Josh stopped at the bundle of roof bolts nearest the working section, and I traveled six cross cuts beyond him. I loaded my roof bolts, pie pans, glue, and stopped to eat a morning snack. As I took the last drink of my soda, I heard some rock fall. I thought nothing of it. But when I slid back into the deck of my scoop, something didn’t feel right. I had a gut feeling that didn’t settle. I traveled back toward the section and started looking for Josh. As I got closer, I could see his scoop but not him. I pulled up beside his scoop and climbed out. I caught the reflection of a light off the oil cans sitting in the corner. When I turned around, my stomach knotted up. I saw cable bolts lying under a large pile of rock and Josh’s cap light shining. He was trapped under the rock, dead or knocked out, I didn’t know. The corner of the crosscut had rolled off as Josh was picking up the cable bolts. He was under a 3 x 8 foot piece of rock that was all of three feet thick, if not thicker. I couldn’t move it. I scrambled into the deck of the scoop and traveled full speed, not worrying about all of the supplies spilling out that I had just loaded.

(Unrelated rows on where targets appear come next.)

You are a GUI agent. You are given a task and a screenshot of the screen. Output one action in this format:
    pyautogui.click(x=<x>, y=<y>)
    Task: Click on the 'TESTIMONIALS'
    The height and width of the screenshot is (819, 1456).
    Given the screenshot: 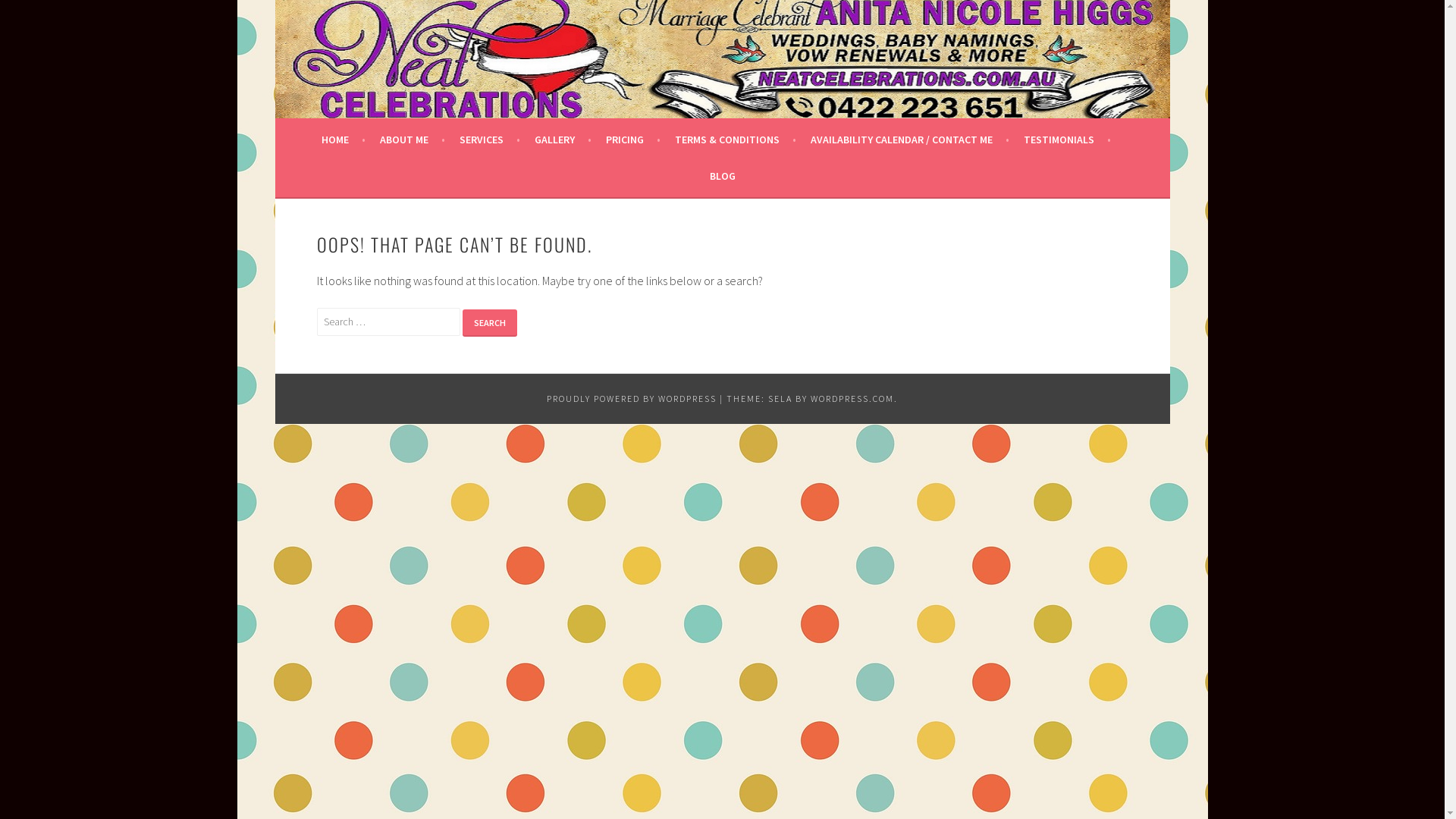 What is the action you would take?
    pyautogui.click(x=1066, y=140)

As I traveled through the ventilation curtain into the working section I began screaming at the top of my lungs for help. Sonny came running and I screamed,

“Josh is hurt, he’s covered up. The rib rolled on him and I can’t get it off. He’s about eight breaks down. Hurry!”

Sonny remained calm and gave orders, like a mine foreman should. “Eric, take your repair cart and notify everyone on the section that we need to shut down. We need help. Get the first aid kit, back board, and a railroad jack. We need everyone to stay calm, but we’re gonna need help.”

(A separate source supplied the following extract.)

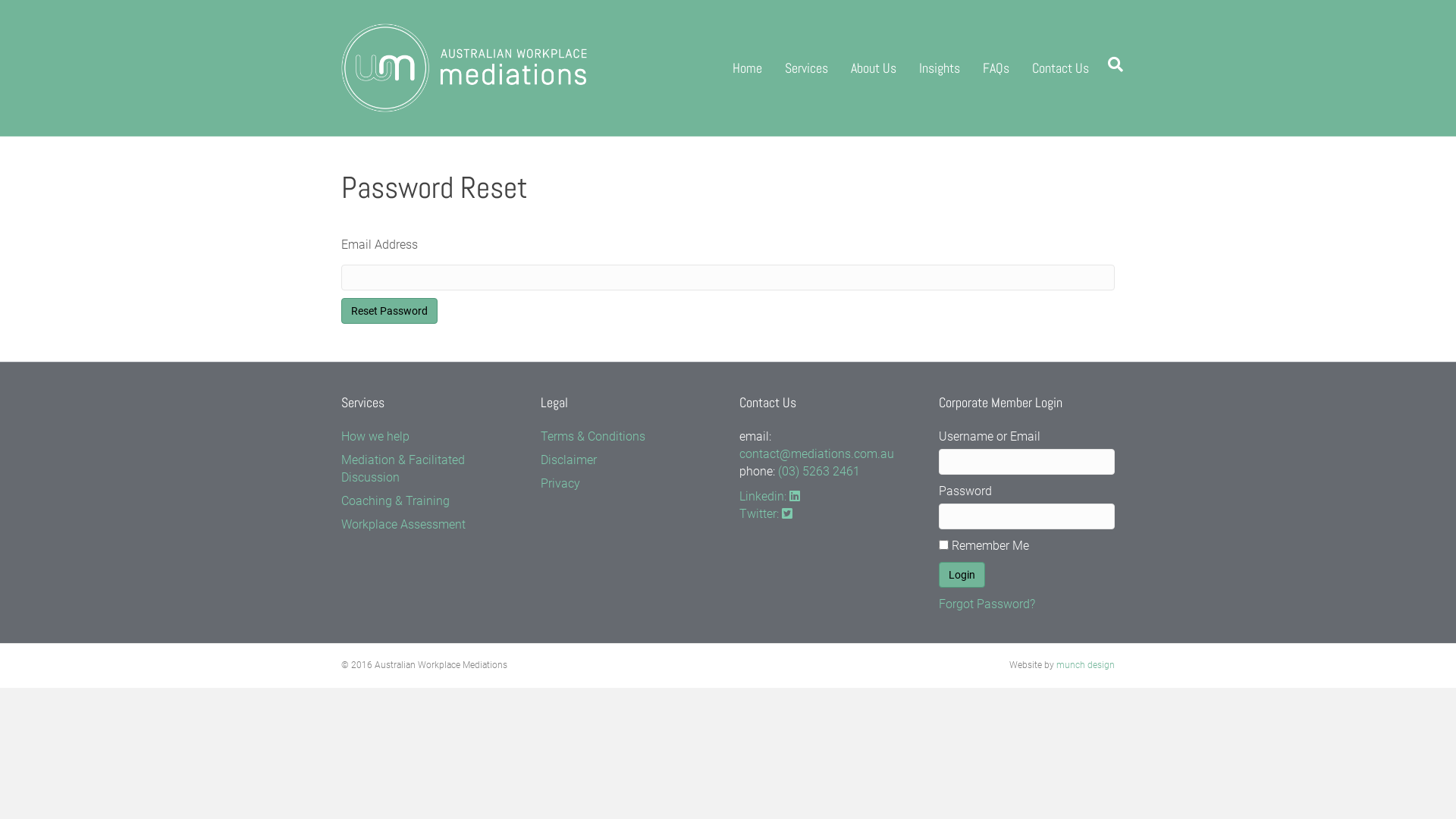 Image resolution: width=1456 pixels, height=819 pixels. Describe the element at coordinates (987, 603) in the screenshot. I see `'Forgot Password?'` at that location.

I never asked how Sonny knew the situation or how bad Josh was hurt. I’m guessing his experience and the fear in my voice let him know how bad it was. “Gary, get on this cart with me and show me where he is. Eric, call outside and tell them to get an ambulance on the way and send the first responders.”

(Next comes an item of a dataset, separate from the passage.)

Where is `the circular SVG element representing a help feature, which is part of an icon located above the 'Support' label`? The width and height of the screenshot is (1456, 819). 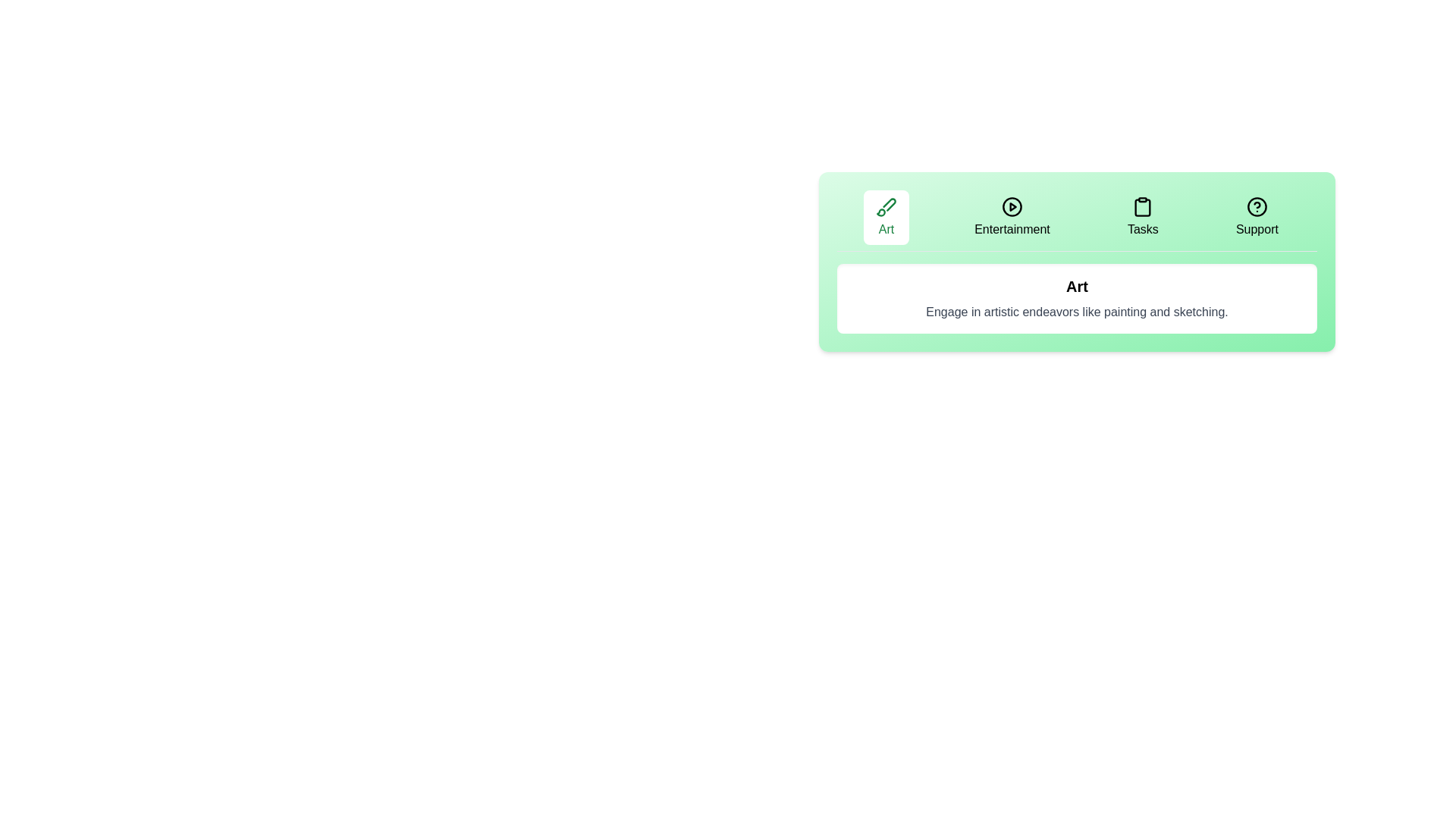 the circular SVG element representing a help feature, which is part of an icon located above the 'Support' label is located at coordinates (1257, 207).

I was full of fear and guilt as we traveled back down the entry to Josh. It could have been me picking up those supplies. I could be trapped under rock and I could be dead.

When we arrived at the accident, Sonny learned that Josh was alive, but unconscious. He tried to talk to him to wake him up. It didn’t work. The others from the crew arrived and we all worked together using slate bars and railroad jacks to remove the rock. Josh had a pulse, he was breathing, but when they checked him they found feces and bleeding inside of his coveralls. That meant that he was seriously hurt.

As they placed him on the backboard and carried him away, I began to feel sick. I lost the soda and snack cake from my morning break. And I thought I had lost my old friend from youth group.

Josh survived, but he was never the same. He couldn’t work. He lived in pain. Pain pill addiction, alcohol abuse, and financial troubles followed.

I lost a good friend, a good coal miner, and a small piece of myself.

Gary Bentley is a former underground coal miner from Eastern Kentucky.